Exclude pictures; retype the lines below from the line containing "You are a GUI" through the end of the records, both ends kept.

─── SUPPLIED DATA

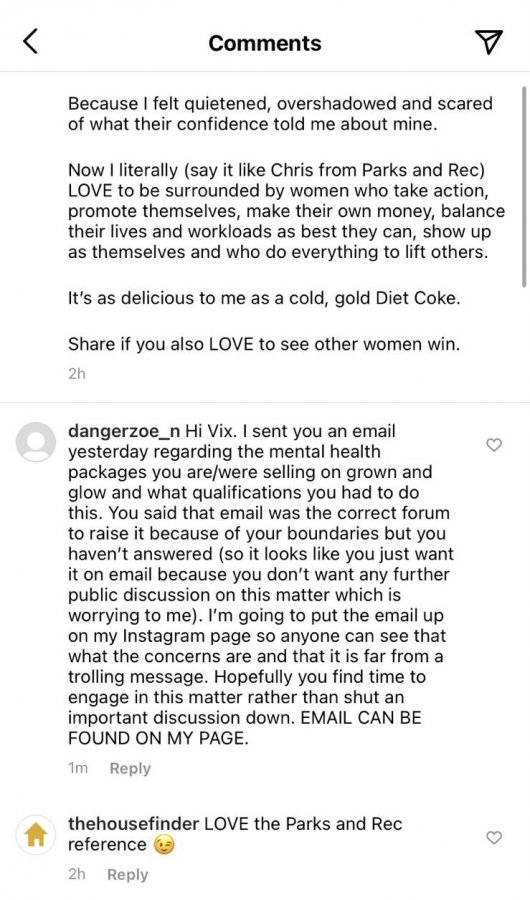Click the scrollbar thumb on the right
The height and width of the screenshot is (900, 530).
pyautogui.click(x=524, y=187)
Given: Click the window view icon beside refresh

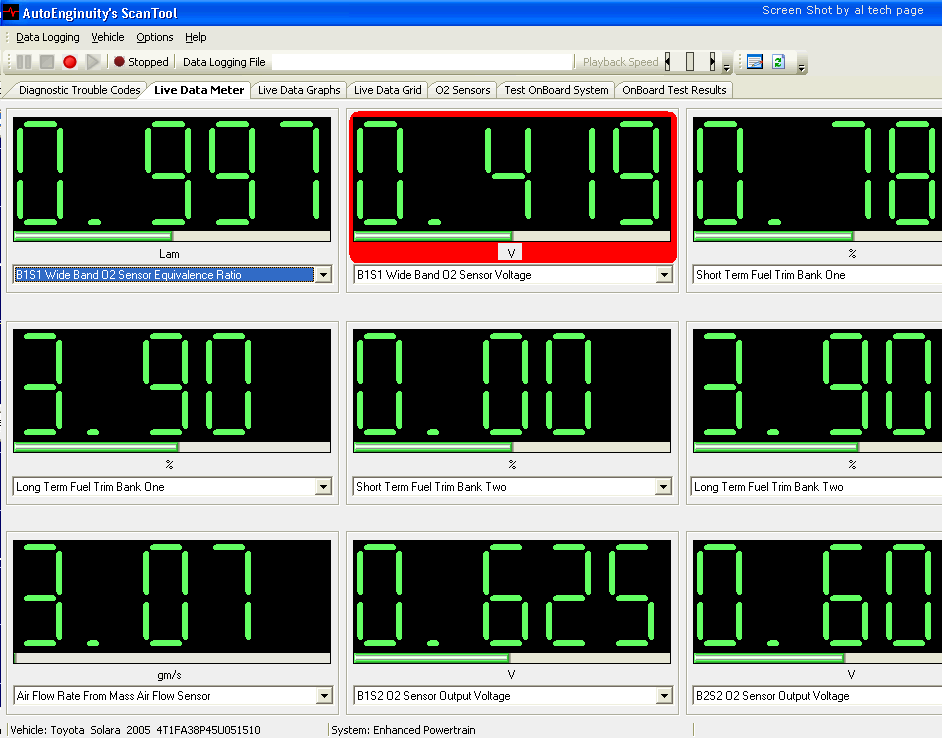Looking at the screenshot, I should point(754,62).
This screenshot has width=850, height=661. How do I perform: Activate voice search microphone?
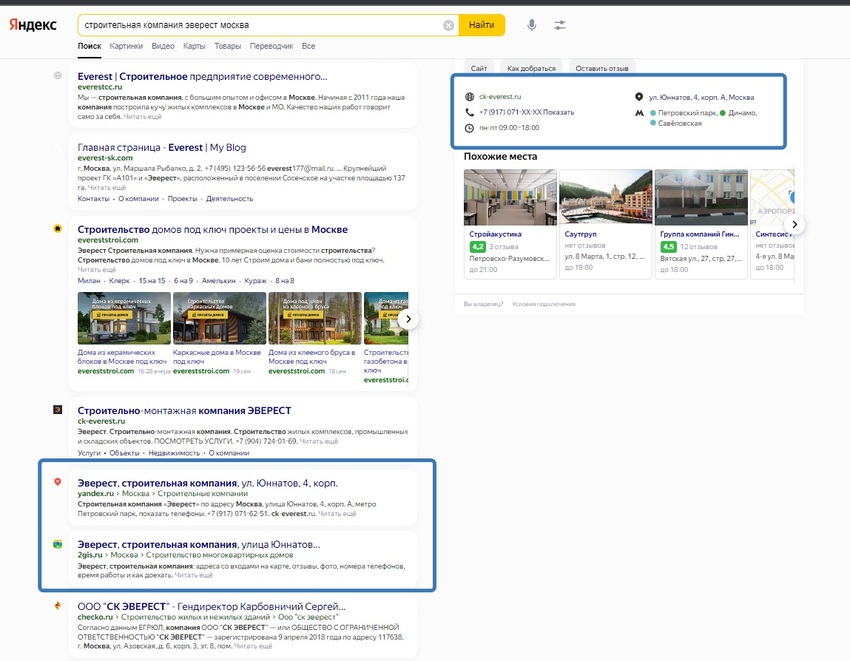531,25
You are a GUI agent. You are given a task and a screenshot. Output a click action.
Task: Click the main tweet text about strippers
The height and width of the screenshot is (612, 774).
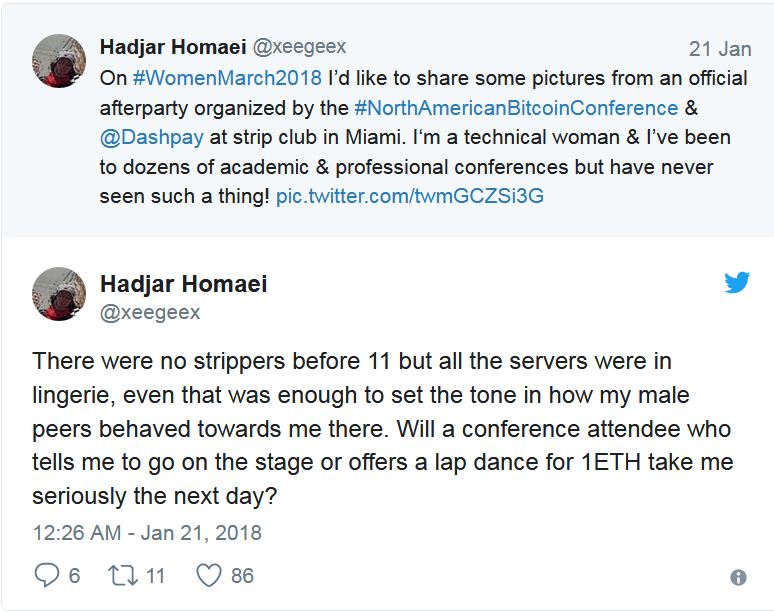tap(380, 428)
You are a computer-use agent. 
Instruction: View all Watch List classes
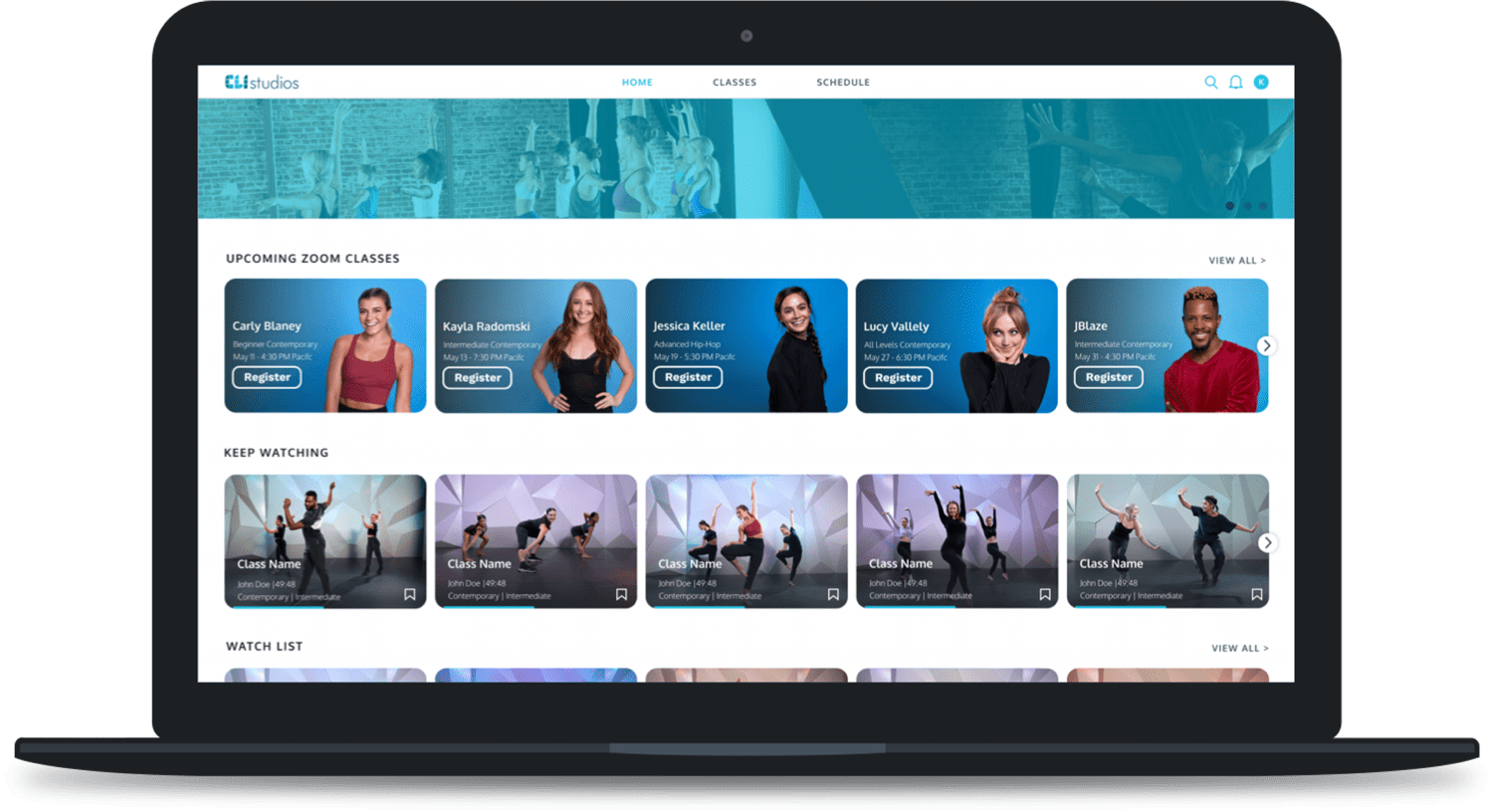[x=1239, y=649]
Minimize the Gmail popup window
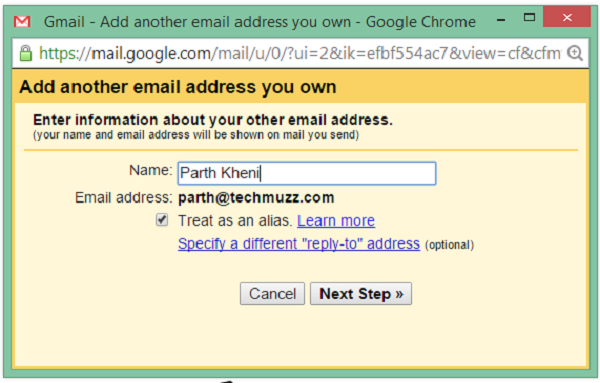Screen dimensions: 600x383 (501, 20)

──────

REPLY TO THE EXERCISE:
You are a GUI agent. You are given a task and a screenshot. Output a click action.
Task: Click the main tweet text about strippers
The height and width of the screenshot is (612, 774).
tap(380, 428)
You are a computer-use agent. 
Instruction: View all Watch List classes
[x=1239, y=649]
Minimize the Gmail popup window
Screen dimensions: 600x383 (501, 20)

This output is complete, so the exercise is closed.